Blackwood Partners’ and Nicola Wealth’s joint $108-million purchase — at more than $1 million per acre — for 2955 King Road in York Region’s King Township represented a 13 per cent chunk of that total. The vendor, King Hill Inc., acquired the 105-acre site in 2019 for $55 million.
Meanwhile, Q1’s second largest transaction garnered nearly four times more land at less than one-quarter of the cost per acre, as RICE Group paid Infrastructure Ontario $93.5 million for a 420-acre site on Peel Region’s Torbram Road. On the flip side, the York Catholic District School Board shelled out the highest per-acre price of the quarter with its $33.5-million purchase of a Whitchurch-Stouffville site from Greenpark Homes, which equated to more than $2.2 million per acre.
RioCan REIT also enjoyed upside returns on its 50 per cent interest in a 36-storey midtown Toronto multifamily rental building — purchased in 2019 for $114 million and sold for nearly $151 million in Q1. The purchaser, Woodbourne Capital, paid more than $647,000 per unit, outdistancing Q1’s other multifamily deals in both transaction value and per-unit price.
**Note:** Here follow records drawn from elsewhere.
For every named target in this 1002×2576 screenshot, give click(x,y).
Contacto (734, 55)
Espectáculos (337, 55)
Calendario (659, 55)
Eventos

The quarter saw $642 million in multifamily investment transactions, down from $877 million in trades during Q4, but up from $615 million in Q1 2020. Cap rates continued to trend downward, providing evidence that investors aren’t expecting the current parallel downward rent trend to last and contrasting with the skittishness Avison Young analysts see in the office market.
“An expensive housing market and the eventual return to higher immigration levels post-pandemic have investors squarely focused on the stable but supply-constrained multi-residential sector,” they conclude. “Investors are still seeking greater clarity in the office sector as stakeholders grapple with a multitude of survey results on what the future workplace will look like. availability and vacancy rates are on the rise and the wait-and-see approach by occupiers has kept investment capital largely at bay.”
The quarter’s $349 million in office transactions represented 9 per cent of total investment sales, and is a decline from $531 million in Q4 and $429 million in Q1 2020.
“Continuing a trend from 2020, suburban assets attracted most of the capital,” Avison Young reports. Accordingly, the quarter’s largest deal saw Soneil Investments acquire 55 and 105 Commerce Valley West from Northam Realty Advisors for $115 million, equating to $304 per square foot.
However, two smaller downtown transactions yielded considerably higher per-square-foot earnings for the vendors. Sutter Hill Management purchased a 50 per cent interest in 110 Yonge Street from BentallGreenOak, translating to $723 per square foot. Dream Office REIT paid $806 per square foot to acquire 76 Stafford Street and 850 Adelaide Street West from Hullmark.
In turn, Hullmark paid the highest per-square-foot rate for a retail property at $3,351 for a 9,400-square-foot low-rise property at 147 Spadina Avenue in Toronto’s downtown west area. Meanwhile, Ingka Group’s $100-million acquisition of the 132,000-square-foot retail podium at 388 Yonge Street was the largest retail transaction of Q1 and opens the way for a new Ikea store in the downtown core.
“Retail investment increased for the third consecutive quarter with $693 million in first-quarter sales – up 25 per cent quarter-over- quarter and 30 per cent year-over-year,” Avison Young advises. “The top five sales reveal a mix of urban and suburban asset types ranging from traditional regional and community shopping centres to street-front and freestanding offerings.”